Victim-witness assistance centers (VWACs) : Potentially
significant one-time and ongoing increase in costs (Special
Fund*/Federal Fund/other state/private funds) to local VWACs
to establish the new process, locate and meet with victims
once contacted by the DOJ, and make determinations within 60
days of DOJ contact on the best interests of victims. In the
absence of additional funding, the mandate to establish and
implement this process could potentially result in the
redirection of funds to support direct services that otherwise
would be provided to victims of crimes including domestic
violence, sexual assault, and human trafficking. Although the
receipt of state funding by a VWAC is permissive, in the
absence of clarifying language, the provisions of this bill
may create a reimbursable state mandate on county VWACs to
provide a higher level of service, potentially requiring
reimbursement by the state (General Fund).
*Victim-Witness Assistance (VWA) Fund - staff notes the VWA Fund
is insolvent, with a projected FY 2016-17 year-end balance of
$49,000. In order to address the VWA Fund's operating shortfall,
one of the state's short-term solutions has been to shift costs
to other state funds such as the Restitution Fund.

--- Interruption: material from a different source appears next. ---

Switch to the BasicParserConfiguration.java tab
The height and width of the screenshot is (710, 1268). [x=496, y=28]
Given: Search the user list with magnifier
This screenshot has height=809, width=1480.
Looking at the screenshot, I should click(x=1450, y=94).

Background: Existing law generally requires persons convicted of specified
sex offenses to register with law enforcement where they reside
for the rest of their lives, as specified. (Penal Code (PC) §
290 et seq.) Under existing law, the Department of Justice (DOJ)
is required to make available specified information about
registered sex offenders via an internet website, which is more
commonly known as the Megan's Law website. (PC § 290.46.)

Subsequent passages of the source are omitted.